“基本操作啦。”

    “我们戚董这宠夫人设就从来没有崩过!”

    网上消息传得沸沸扬扬,下午的时候,戚氏的官方发了微博证实这件事——

    戚董是赶回来了,但工作早就做完了。着急回来,原本是想给岑导一个惊喜的,但是现在岑导身体不舒服,估计也没有什么惊喜了。

    a市某医院的病房里。

    岑诀躺在床上被迫看着剧本,李开光坐在床边看守他。

    他的手机被没收,此时根本不知道外界的消息,更不知道戚雩正在赶回来的路上。

    “医生说了都是小毛病了,不必这么兴师动众吧。”

    “你也知道兴师动众!”

    跟在岑诀身边几部戏,李开光如今也成为了业界数一数二的制片人,前几年在极光影视入了股,如今也算是小有威望。

    但,李开光知道的,他这辈子无论成为什么样的人,对于岑诀这样任性的人仍然一点办法都没有。

    “学校领导都快被你吓死了,医院也是,听说你胃不舒服,院长到现在都没下班。”

    学校与岑诀有合作关系,况且又是岑诀来学校挑演员,听说他不舒服,立刻就打电话来问候。

    医院则更简单了,这医院本来就是戚家的产业,自家老板住进了医院,自然不敢轻慢。

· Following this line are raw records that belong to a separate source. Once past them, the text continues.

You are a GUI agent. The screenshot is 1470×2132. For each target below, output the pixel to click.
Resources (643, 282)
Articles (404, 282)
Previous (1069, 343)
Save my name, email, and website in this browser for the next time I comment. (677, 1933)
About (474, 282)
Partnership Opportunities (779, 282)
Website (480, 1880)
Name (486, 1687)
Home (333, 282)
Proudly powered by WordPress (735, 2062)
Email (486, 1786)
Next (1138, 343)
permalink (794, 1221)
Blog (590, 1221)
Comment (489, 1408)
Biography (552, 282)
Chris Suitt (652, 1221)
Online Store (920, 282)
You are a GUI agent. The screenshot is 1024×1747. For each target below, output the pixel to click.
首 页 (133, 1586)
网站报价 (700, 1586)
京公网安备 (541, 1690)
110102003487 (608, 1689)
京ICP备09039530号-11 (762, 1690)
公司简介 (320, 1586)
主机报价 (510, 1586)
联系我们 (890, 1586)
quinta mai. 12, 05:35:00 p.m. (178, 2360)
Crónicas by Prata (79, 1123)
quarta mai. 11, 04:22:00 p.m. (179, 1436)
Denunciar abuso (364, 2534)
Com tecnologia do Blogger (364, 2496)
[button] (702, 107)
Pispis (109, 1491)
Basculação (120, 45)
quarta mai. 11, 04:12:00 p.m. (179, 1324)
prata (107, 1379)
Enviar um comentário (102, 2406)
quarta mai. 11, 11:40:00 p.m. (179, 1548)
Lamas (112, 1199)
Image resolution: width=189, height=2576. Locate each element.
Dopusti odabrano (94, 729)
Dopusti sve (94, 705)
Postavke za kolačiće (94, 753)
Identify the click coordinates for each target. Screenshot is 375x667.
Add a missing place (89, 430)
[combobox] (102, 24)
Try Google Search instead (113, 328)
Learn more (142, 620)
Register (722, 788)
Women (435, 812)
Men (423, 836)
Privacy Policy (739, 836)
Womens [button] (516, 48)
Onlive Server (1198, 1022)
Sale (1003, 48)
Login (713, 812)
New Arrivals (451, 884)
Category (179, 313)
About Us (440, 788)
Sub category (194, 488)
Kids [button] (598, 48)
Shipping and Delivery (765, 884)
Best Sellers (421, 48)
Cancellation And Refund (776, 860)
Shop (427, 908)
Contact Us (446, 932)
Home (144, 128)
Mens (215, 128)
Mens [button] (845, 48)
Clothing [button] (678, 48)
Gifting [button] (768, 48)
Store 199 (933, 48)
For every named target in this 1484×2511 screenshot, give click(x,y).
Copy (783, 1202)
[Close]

    “……所以,你知不知道自己现在是个重要人物?”李开光苦口婆心地劝。

    岑诀自知自己给人添了麻烦,避开了脸。

    下一秒,他忽然想到了什么,目光微闪,小心地问:“你们该没告诉戚雩吧?”

    “你说呢?”

    岑诀还没来得及担忧,病房门就被推开了。

    那个远在天边的人,竟然就这样出现在了病房门口。

    看着戚雩那漆黑的眼睛,微抿的唇,以及那表现在神情中的怒火——

    岑诀心虚地向后靠了靠,将自己缩在被子里。

    戚雩生气了。

    ·

    岑诀虽然身体抱恙住院,但是第二天的试镜仍然继续。

    只是,在同学们关心地询问岑导的身体状况时,知情的几位工作人员总会露出一点点奇怪的表情。

    “不要担心,岑导好着呢。”

    此刻,岑导正被迫在大庭广众之下做着广播体操。

    为了岑导的面子着想,戚雩并没有太过分,只是叫来医院的工作人员围观。

    但就算是这样,在护士小姐姐们笑嘻嘻的目光中,岑导也觉得脸上发烧。

    好丢人。

    一套小学生广播体操做完,岑诀恨不得原地消失。

    进了病房门,戚雩伸出手来,拉住他的手。

    岑诀挣扎了一下,没挣脱,被人拉着坐在了床边。

    “知道丢人了吧?”

    时隔一晚,戚雩心中的怒火早消失殆尽,此刻见眼前人垂着眸子不说话,顿时又好气又好笑。

    他无奈地将人揽着肩膀搂进怀里哄:

    “昨天我听景元白说你胃疼住院,本来还在和人谈话,听完之后脸都白了,撒腿就跑。”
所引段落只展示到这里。